Prior to this, they did two original 18-month studies that finished in 2012. In each trial, its Alzheimer's drug solanezumab did not succeed in slowing down cognitive decline or loss of abilities of daily living in 1,000 patients with mild to moderate disease.

But according to researchers, the combined data for just the mildly affected patients suggested solanezumab caused significant slowdowns of 34 percent in mental decline and 18 percent in loss of functional abilities, compared with those taking a placebo, Fortune reports.

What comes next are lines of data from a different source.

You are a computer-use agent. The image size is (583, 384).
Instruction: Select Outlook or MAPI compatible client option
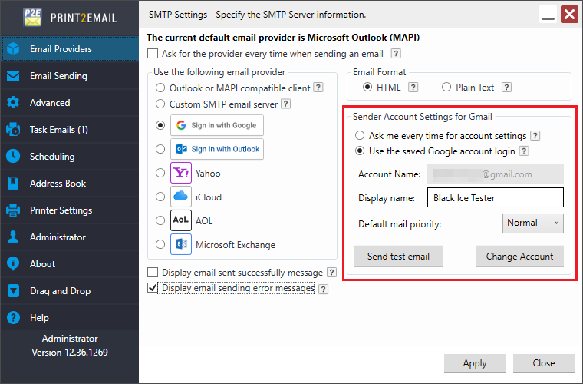tap(160, 88)
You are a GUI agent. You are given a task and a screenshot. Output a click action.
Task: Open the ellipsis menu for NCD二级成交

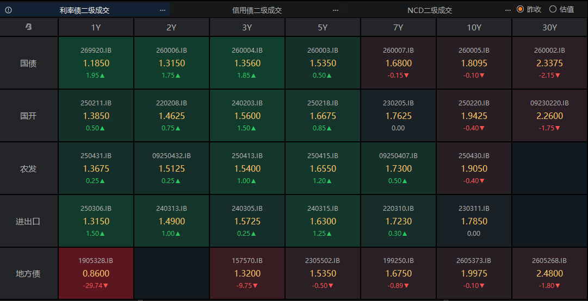pos(507,10)
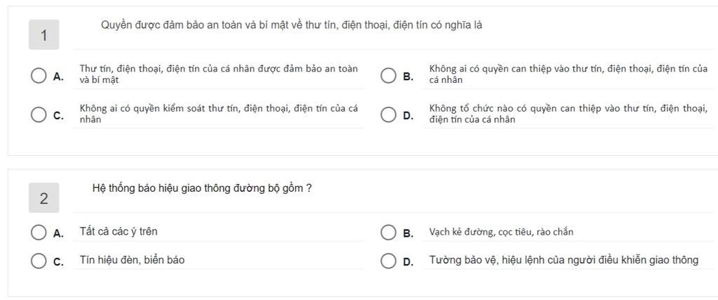This screenshot has width=718, height=300.
Task: Click the question number 1 badge
Action: point(44,35)
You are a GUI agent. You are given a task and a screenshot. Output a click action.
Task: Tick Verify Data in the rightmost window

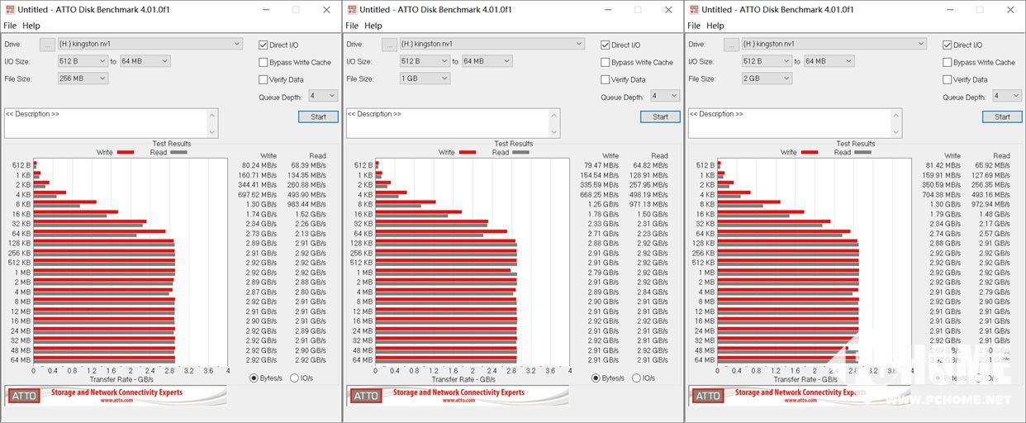(948, 80)
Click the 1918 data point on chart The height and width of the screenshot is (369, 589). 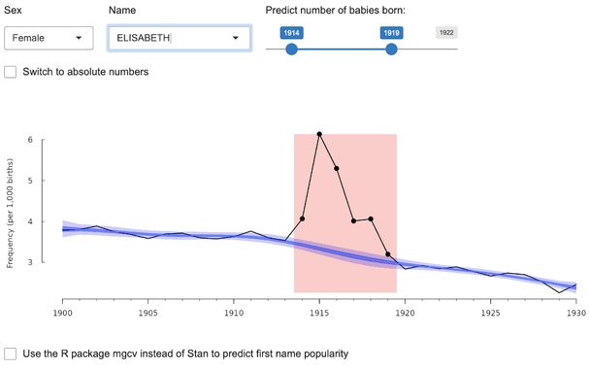[x=371, y=219]
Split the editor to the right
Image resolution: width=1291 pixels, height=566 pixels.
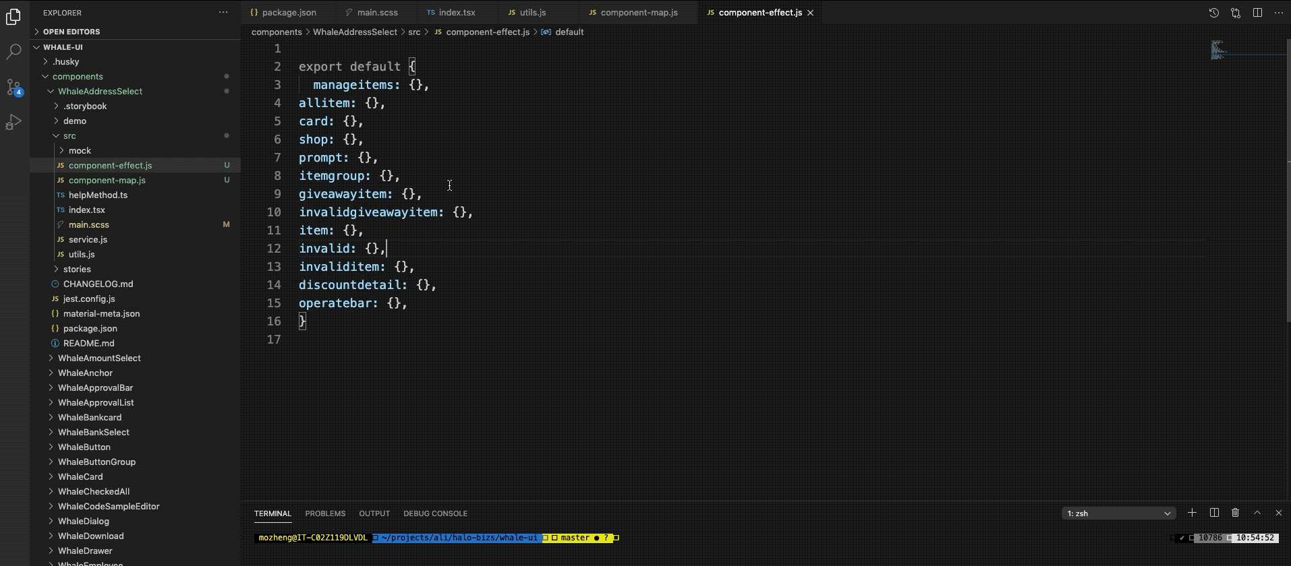click(1257, 13)
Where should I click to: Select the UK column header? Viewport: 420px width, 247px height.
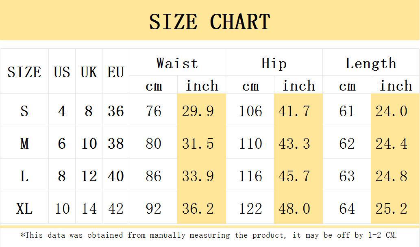(x=89, y=72)
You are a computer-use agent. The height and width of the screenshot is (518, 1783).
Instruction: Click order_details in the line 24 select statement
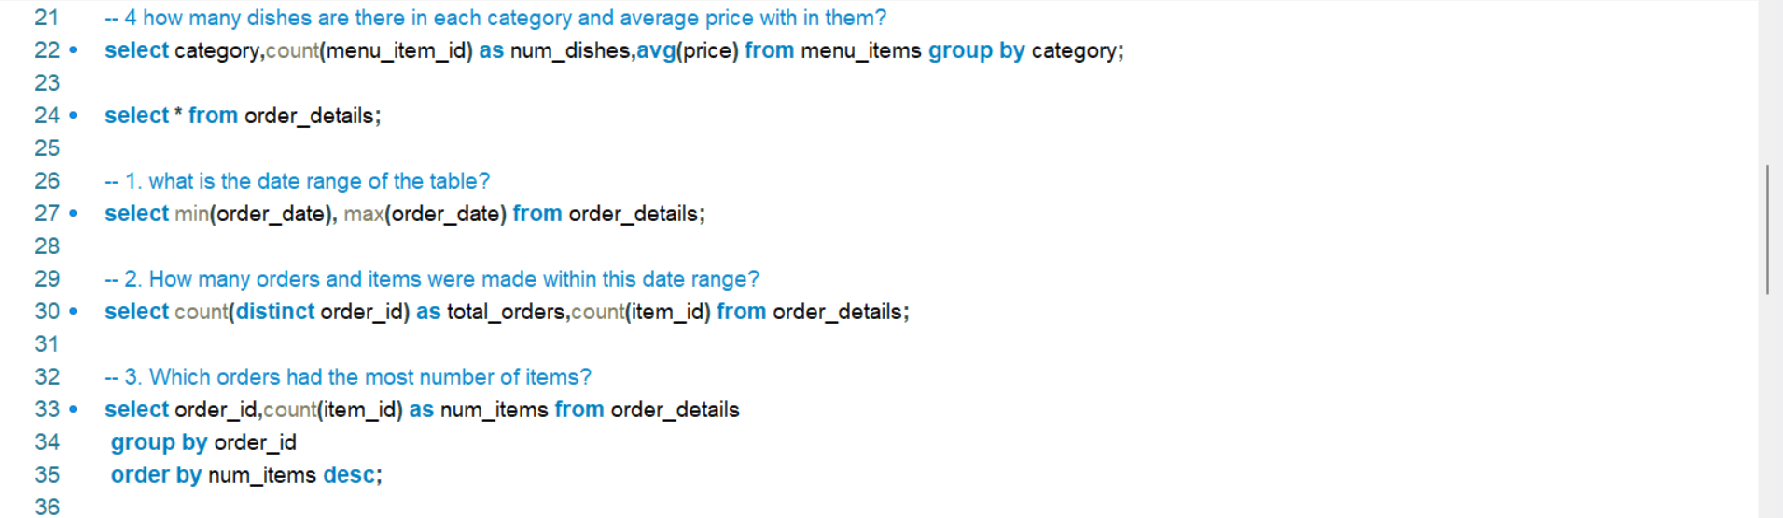[x=310, y=116]
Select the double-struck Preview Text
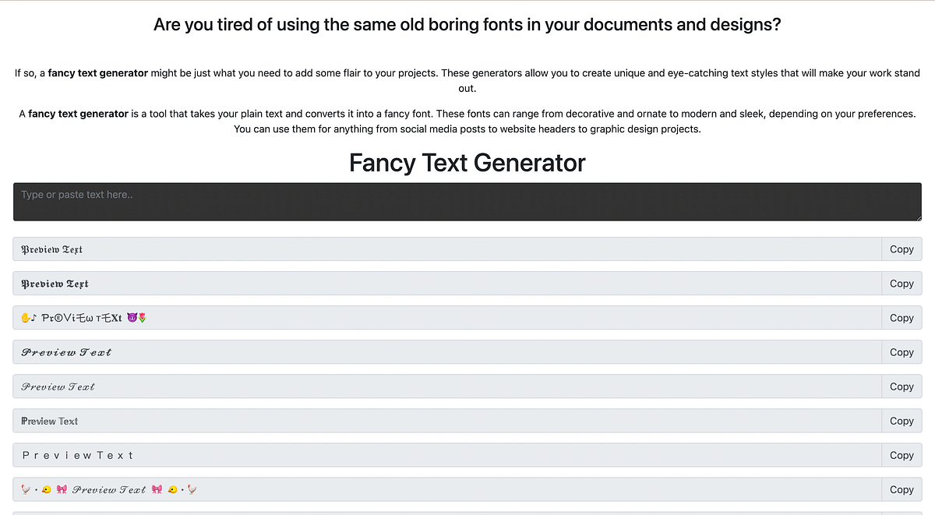Image resolution: width=935 pixels, height=515 pixels. click(48, 420)
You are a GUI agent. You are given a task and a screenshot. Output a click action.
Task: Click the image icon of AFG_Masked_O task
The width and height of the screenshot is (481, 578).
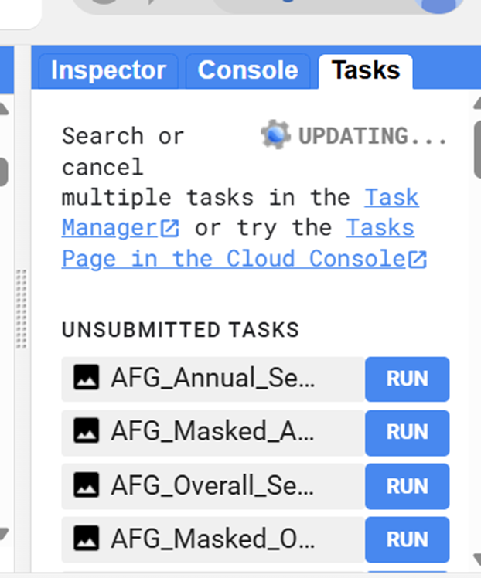point(87,539)
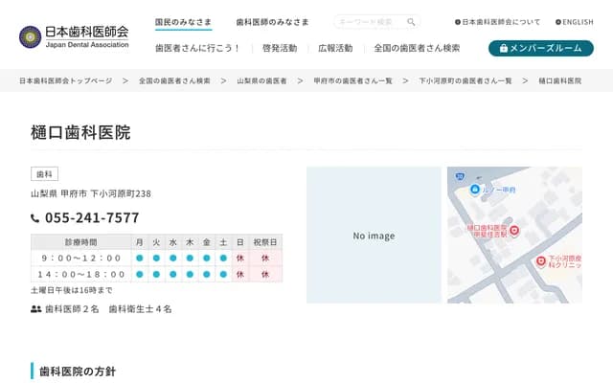Select the 国民のみなさま tab
This screenshot has width=613, height=383.
pyautogui.click(x=184, y=22)
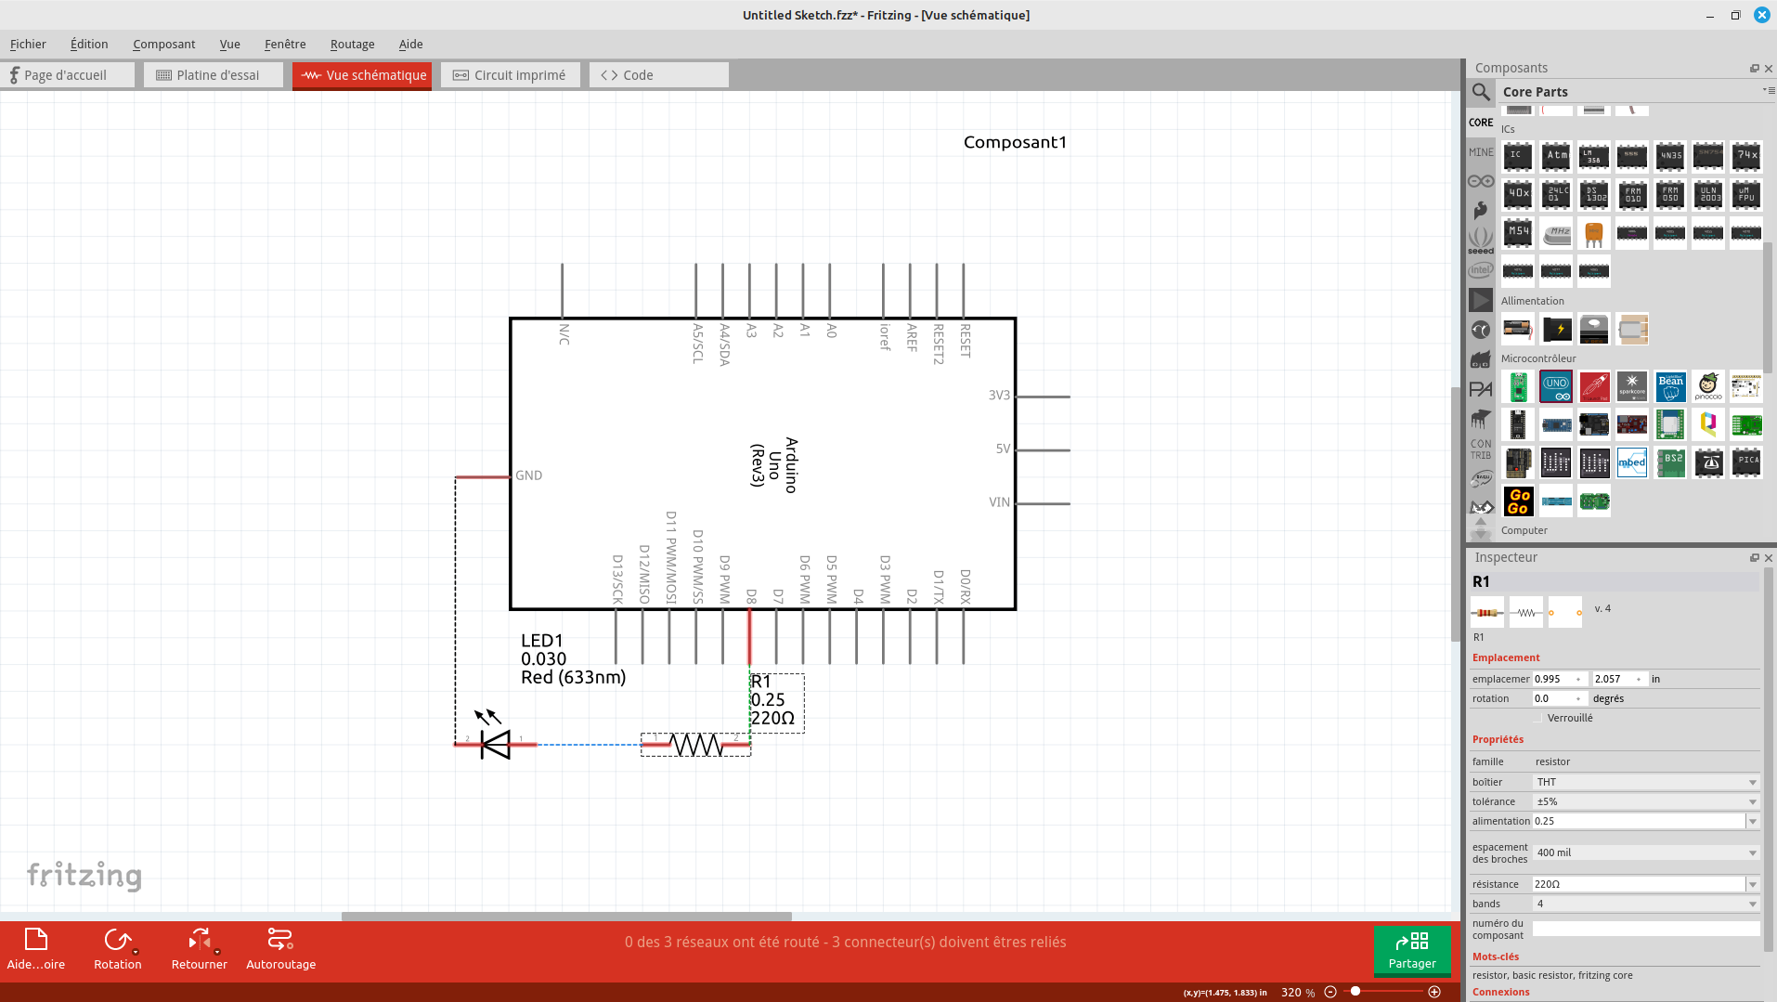Select the Arduino UNO part thumbnail
Image resolution: width=1777 pixels, height=1002 pixels.
(1556, 387)

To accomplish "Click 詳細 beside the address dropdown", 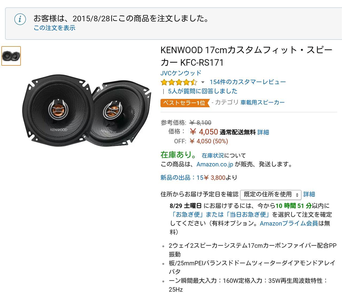I will [x=309, y=194].
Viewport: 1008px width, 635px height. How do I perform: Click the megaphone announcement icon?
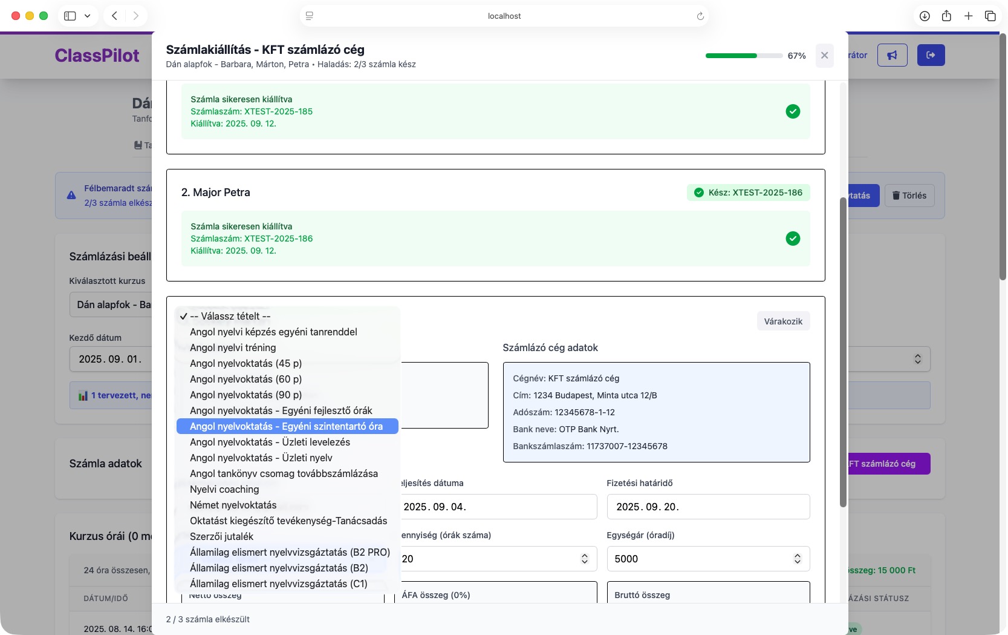point(892,56)
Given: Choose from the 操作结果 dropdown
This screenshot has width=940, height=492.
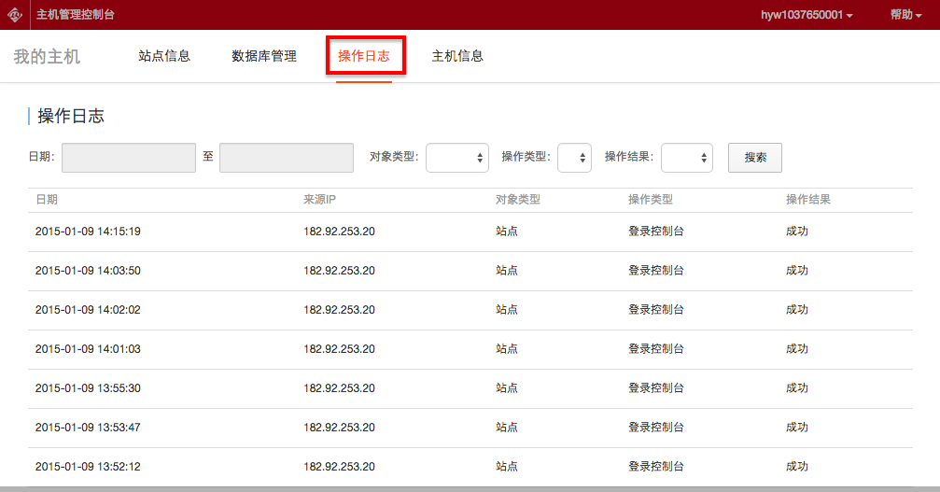Looking at the screenshot, I should [687, 158].
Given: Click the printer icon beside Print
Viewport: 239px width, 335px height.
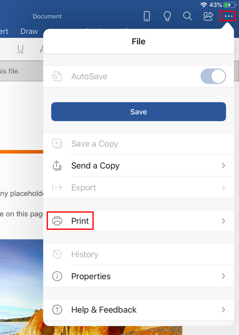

In an article by CNN, Lilly's Chairman, President, and CEO John C. Lechleiter said in a statement that the company was "disappointed for the millions of people waiting for a potential disease-modifying treatment for Alzheimer's disease." Lechleiter also added that the results would be assessed to determine the effect on other potential Alzheimer's drugs the company is working on. The company, however, would no longer pursue U.S. approval of the drug for mild dementia.

The most common form of dementia, Alzheimer's disease accounts for 60 to 80 percent of dementia cases. The disease wreaks havoc on a person's memory and other cognitive and intellectual abilities. A report by Alzheimer's Disease International states that at least 47 million people with dementia are living in the world today, going further as to predict that it will double every 20 years, reaching 131 million people in 2050.